I put my phone down, and in the dark, reflective screen, I caught my own reflection. I looked exhausted. Not tired from a lack of sleep, but a deep, soul-level tired. And in that quiet moment, a thought surfaced, clear as a bell:
‘Her path is not my path. Her body is not my body. And my joy will not be found in wishing for hers.’
Right then, I decided. I wasn’t going to wait until I felt “good enough” to stop comparing. I was going to stop comparing in order to finally start feeling good enough. The decision had to come first.
The First Steps to Unplugging from the Matrix
That decision was followed by immediate, tangible action. It was a declaration of a new way of living.
Step 1: I Performed a “Joyful Mute”
That same day, I went through my social media feeds and muted or unfollowed every single account that consistently triggered the Comparison Game. This wasn’t an act of anger or judgment towards those people; it was an act of profound self-preservation for my own mental health. I was curating my digital world to be a sanctuary, not a battleground.
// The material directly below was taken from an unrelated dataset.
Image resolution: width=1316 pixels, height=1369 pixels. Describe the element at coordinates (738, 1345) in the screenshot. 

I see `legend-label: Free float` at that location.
Step 2: I Started “Evidence Collecting” for Myself
Instead of saving images of other people’s successes, I started a small note on my phone to “collect evidence” of my own. It was a list of small, good things: a kind email from a colleague, a moment I felt strong during a walk, a day my skin felt calm and happy after sticking to my skincare routine, a book I finished. I was actively training my brain to see the value in my own life, not just in others’.
Step 3: I Flipped the Switch from Envy to Inspiration
This was the hardest, but most important, mindset shift. When I saw a woman I admired, I made a conscious effort to silence the “I wish I were her” voice and activate the “She inspires me to…” voice. “Her discipline inspires me to be consistent with my goals.” “Her confidence reminds me to stand a little taller.” This simple tweak turned moments of potential self-criticism into moments of personal motivation.
The Quiet, Beautiful Freedom of Your Own Lane
The change wasn’t instant, but slowly, a quiet space began to open up in my mind. All the mental and emotional energy I had been leaking into comparison started to pool back into my own life. There was more room for my own thoughts, my own goals, my own joy. It was a profound release from a self-imposed prison.
The decision to stop comparing yourself to others is one you make every day. It’s a gentle, loving practice of bringing your focus back home to yourself, again and again.
Your journey is not their journey. Your body is not their body. Your beauty was never, ever meant to be a competition. It is a statement, and it is yours and yours alone.